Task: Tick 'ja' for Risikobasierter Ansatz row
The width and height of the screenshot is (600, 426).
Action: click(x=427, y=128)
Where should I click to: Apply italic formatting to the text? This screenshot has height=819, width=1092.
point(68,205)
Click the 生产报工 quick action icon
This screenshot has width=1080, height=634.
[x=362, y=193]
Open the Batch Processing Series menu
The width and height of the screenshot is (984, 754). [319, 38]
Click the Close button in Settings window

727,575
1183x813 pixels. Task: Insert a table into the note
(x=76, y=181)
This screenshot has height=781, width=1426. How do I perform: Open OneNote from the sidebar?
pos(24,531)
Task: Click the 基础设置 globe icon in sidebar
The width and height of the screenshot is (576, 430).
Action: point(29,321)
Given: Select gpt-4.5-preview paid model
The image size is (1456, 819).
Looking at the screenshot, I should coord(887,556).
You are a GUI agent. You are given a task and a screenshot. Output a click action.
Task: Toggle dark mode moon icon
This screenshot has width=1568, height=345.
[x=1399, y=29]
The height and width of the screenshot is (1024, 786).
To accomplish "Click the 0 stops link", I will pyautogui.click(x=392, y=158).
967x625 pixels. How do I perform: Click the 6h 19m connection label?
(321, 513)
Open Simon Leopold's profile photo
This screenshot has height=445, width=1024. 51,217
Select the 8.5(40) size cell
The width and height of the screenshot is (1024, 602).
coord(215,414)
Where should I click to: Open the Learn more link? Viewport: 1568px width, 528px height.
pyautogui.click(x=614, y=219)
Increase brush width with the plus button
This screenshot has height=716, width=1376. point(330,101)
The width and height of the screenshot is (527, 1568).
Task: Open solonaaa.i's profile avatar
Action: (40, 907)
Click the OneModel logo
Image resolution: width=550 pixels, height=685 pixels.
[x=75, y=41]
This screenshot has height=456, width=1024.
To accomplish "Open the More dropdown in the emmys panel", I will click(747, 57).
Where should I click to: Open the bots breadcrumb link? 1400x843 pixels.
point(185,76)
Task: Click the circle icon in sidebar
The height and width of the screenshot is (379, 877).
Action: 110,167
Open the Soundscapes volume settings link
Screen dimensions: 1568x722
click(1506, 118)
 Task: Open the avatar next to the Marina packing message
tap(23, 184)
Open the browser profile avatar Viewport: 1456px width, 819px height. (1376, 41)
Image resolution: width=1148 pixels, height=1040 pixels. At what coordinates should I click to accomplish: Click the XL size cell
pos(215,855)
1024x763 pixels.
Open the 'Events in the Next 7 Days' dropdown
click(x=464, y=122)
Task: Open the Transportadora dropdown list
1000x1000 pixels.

____

Copy these records out word for word, line by line.

FULL SOLUTION:
Task: Tick 'ja' for Risikobasierter Ansatz row
The width and height of the screenshot is (600, 426).
Action: click(x=427, y=128)
Where should I click to: Apply italic formatting to the text? This screenshot has height=819, width=1092.
point(68,205)
Click the 生产报工 quick action icon
This screenshot has width=1080, height=634.
[x=362, y=193]
Open the Batch Processing Series menu
The width and height of the screenshot is (984, 754). [319, 38]
Click the Close button in Settings window

727,575
1183x813 pixels. Task: Insert a table into the note
(x=76, y=181)
This screenshot has height=781, width=1426. How do I perform: Open OneNote from the sidebar?
pos(24,531)
Task: Click the 基础设置 globe icon in sidebar
The width and height of the screenshot is (576, 430).
Action: point(29,321)
Given: Select gpt-4.5-preview paid model
The image size is (1456, 819).
Looking at the screenshot, I should coord(887,556).
You are a GUI agent. You are given a task and a screenshot. Output a click action.
Task: Toggle dark mode moon icon
This screenshot has width=1568, height=345.
[x=1399, y=29]
The height and width of the screenshot is (1024, 786).
To accomplish "Click the 0 stops link", I will pyautogui.click(x=392, y=158).
967x625 pixels. How do I perform: Click the 6h 19m connection label?
(321, 513)
Open Simon Leopold's profile photo
This screenshot has height=445, width=1024. 51,217
Select the 8.5(40) size cell
The width and height of the screenshot is (1024, 602).
coord(215,414)
Where should I click to: Open the Learn more link? Viewport: 1568px width, 528px height.
pyautogui.click(x=614, y=219)
Increase brush width with the plus button
This screenshot has height=716, width=1376. point(330,101)
The width and height of the screenshot is (527, 1568).
Task: Open solonaaa.i's profile avatar
Action: (40, 907)
Click the OneModel logo
Image resolution: width=550 pixels, height=685 pixels.
[x=75, y=41]
This screenshot has height=456, width=1024.
To accomplish "Open the More dropdown in the emmys panel", I will click(747, 57).
Where should I click to: Open the bots breadcrumb link? 1400x843 pixels.
point(185,76)
Task: Click the circle icon in sidebar
The height and width of the screenshot is (379, 877).
Action: 110,167
Open the Soundscapes volume settings link
Screen dimensions: 1568x722
click(1506, 118)
 Task: Open the avatar next to the Marina packing message
tap(23, 184)
Open the browser profile avatar Viewport: 1456px width, 819px height. (1376, 41)
Image resolution: width=1148 pixels, height=1040 pixels. At what coordinates should I click to accomplish: Click the XL size cell
pos(215,855)
1024x763 pixels.
Open the 'Events in the Next 7 Days' dropdown
click(x=464, y=122)
Task: Open the Transportadora dropdown list
1000x1000 pixels.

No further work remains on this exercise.